Key Components of TDPSA

What Constitutes Personal Information in Texas?

The TDPSA covers “personal data,” or PI, which Texas defines as any information that is linked or reasonably linkable to an identified or identifiable individual.

The definition exempts de-identified and information made publicly available by government records, the media, or the consumer. However, pseudonymous data combined with information that can reasonably link it to an identified or identifiable individual is covered as PI.

What Constitutes Sensitive PI?

Texas’s definition of sensitive PI consists of:

  • Racial or ethnic origin;
  • Religious beliefs;
  • Mental or physical diagnosis;
  • Sexuality (Note: most states refer to sex life or sexual orientation);
  • Citizenship or immigration status;
  • PI about a known child;
  • Precise geolocation data; and
  • Genetic or biometric data processed for identification purposes.
Any Other Categories of Data I Should Think About?

Where a controller processes de-identified data, Texas requires it to take reasonable measures to ensure the data cannot be associated with an individual, publicly commit to maintaining such data without an attempt to re-identify it, and contractually obligate any recipients of the data to comply with the TDPSA.

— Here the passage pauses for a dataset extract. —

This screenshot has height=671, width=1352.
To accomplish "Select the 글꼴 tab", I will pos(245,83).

Additionally, Texas exempts pseudonymous data from access, correction, and deletion rights requests where the controller can show it keeps information that would allow the data to be re-identified separate and subject to technical and organizational controls that prevent its use for re-identification.

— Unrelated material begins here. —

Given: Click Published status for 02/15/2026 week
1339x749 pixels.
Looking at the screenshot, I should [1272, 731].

Is consent Needed to Process Sensitive PI?

In a word: YES!

Is Consent Needed for Any Other Processing?

Parental consent is required to process PI about a known child (under 13) in accordance with COPPA.

Consent is also required prior to processing PI for purposes that are not reasonably necessary to or compatible with the business purpose for which the information was collected and notified to the consumer.

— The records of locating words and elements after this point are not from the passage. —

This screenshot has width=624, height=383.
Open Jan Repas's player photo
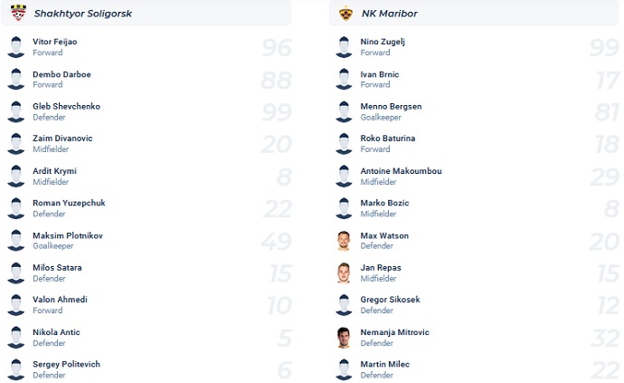344,273
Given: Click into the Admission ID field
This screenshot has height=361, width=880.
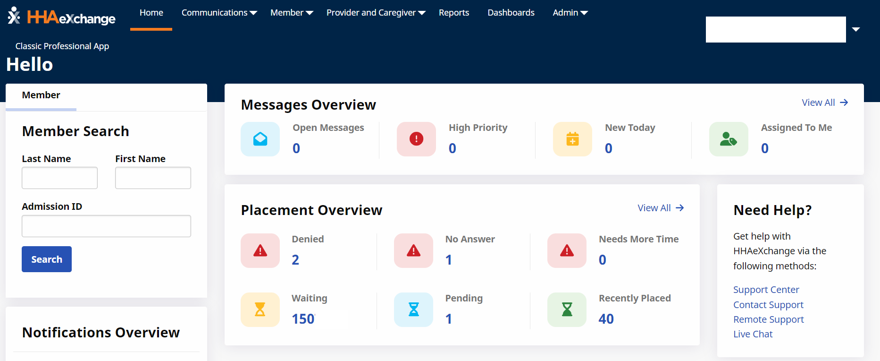Looking at the screenshot, I should (x=106, y=226).
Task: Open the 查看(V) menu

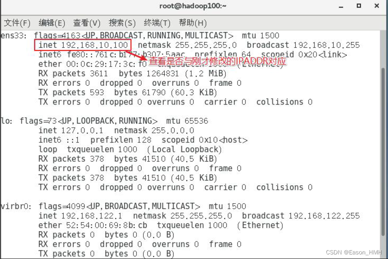Action: click(x=86, y=22)

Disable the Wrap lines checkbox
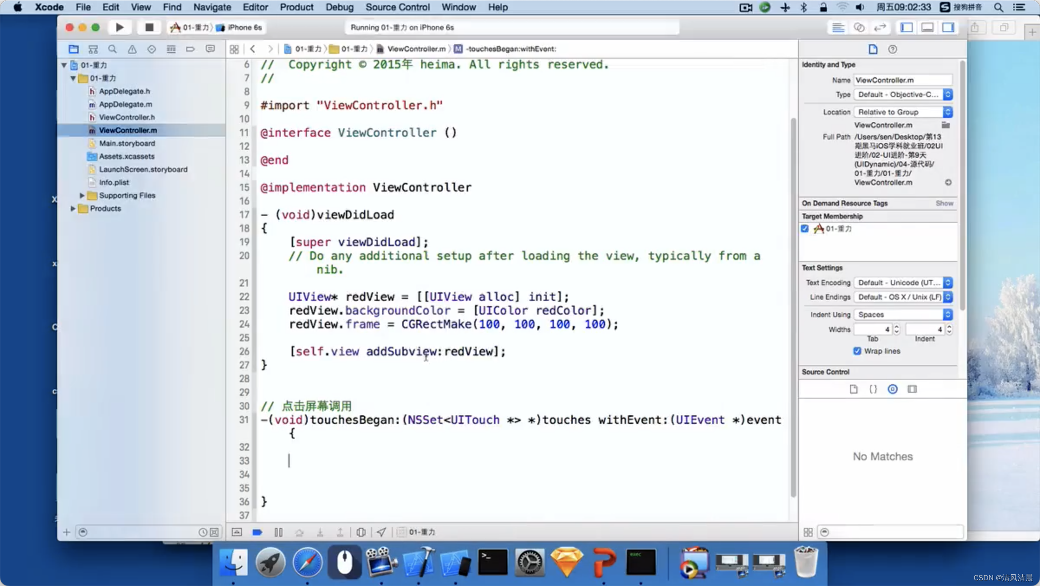coord(857,351)
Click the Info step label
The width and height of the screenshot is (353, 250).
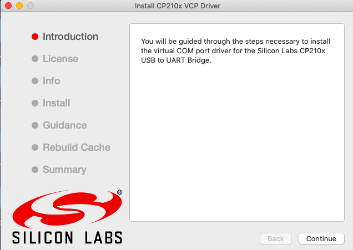click(52, 81)
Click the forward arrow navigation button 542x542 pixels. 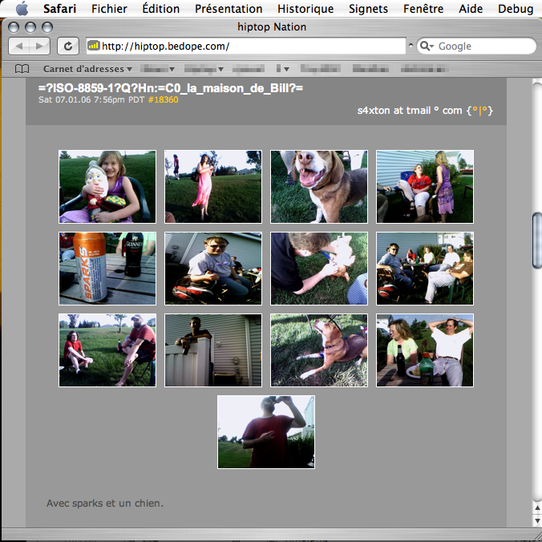pos(41,46)
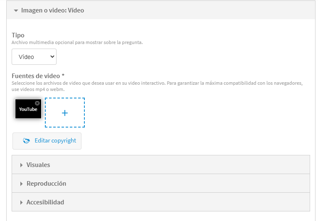This screenshot has height=221, width=318.
Task: Click the triangle arrow beside Visuales
Action: point(22,165)
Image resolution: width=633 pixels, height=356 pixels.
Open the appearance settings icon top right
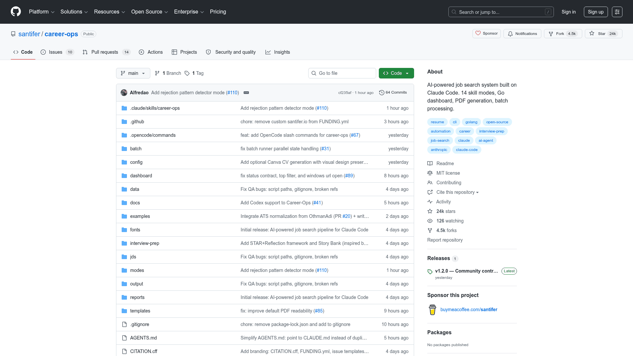pos(617,12)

What Needs to Be Included in the Privacy Notice?

Under TDPSA privacy notice must include:

  • Categories of PI, including categories of sensitive PI, processed;
  • Business purpose for processing PI;
  • Privacy rights;
  • Methods for a consumer to exercise their privacy rights (see below) and appeal a rights decision;
  • Categories of PI shared with third parties; and
  • Categories of third parties with which PI is shared.

Specific notifications around sale of PI: Texas has unique notification requirements for businesses that sell PI.

  • Businesses that sell sensitive PI must include the following notice: “NOTICE: We may sell your sensitive personal data.”
  • Businesses that sell biometric data must include the following notice: “NOTICE: We may sell your biometric personal data.”
What Constitutes “Sale” of PI?

Texas follows defines “sale” to include exchange for monetary or other valuable consideration.

There are limits on the definition of “sale” to ensure that certain business functions are not unintentionally impeded by this law. Examples of activities deemed not to be a sale include: the disclosure of PI to provide a product or service requested by the consumer, the disclosure of PI to an affiliate, disclosure of PI intentionally made public, and the disclosure of PI as part of a merger. For more, see the statue.

How Will the TDPSA Be Enforced?

The Texas attorney general (AG) has sole enforcement authority, and the TDPSA obligates the office to create an online complaint mechanism. The AG may bring an enforcement action after providing a 30-day notice and an opportunity for the business to cure the alleged violation(s); the cure period has no sunset. Actions can be brought that seek injunctive relief (the company must stop certain behaviors) and/or civil penalties with fines up to $7,500 per violation, plus attorney’s fees, investigative costs, and any other relief the court determines appropriate.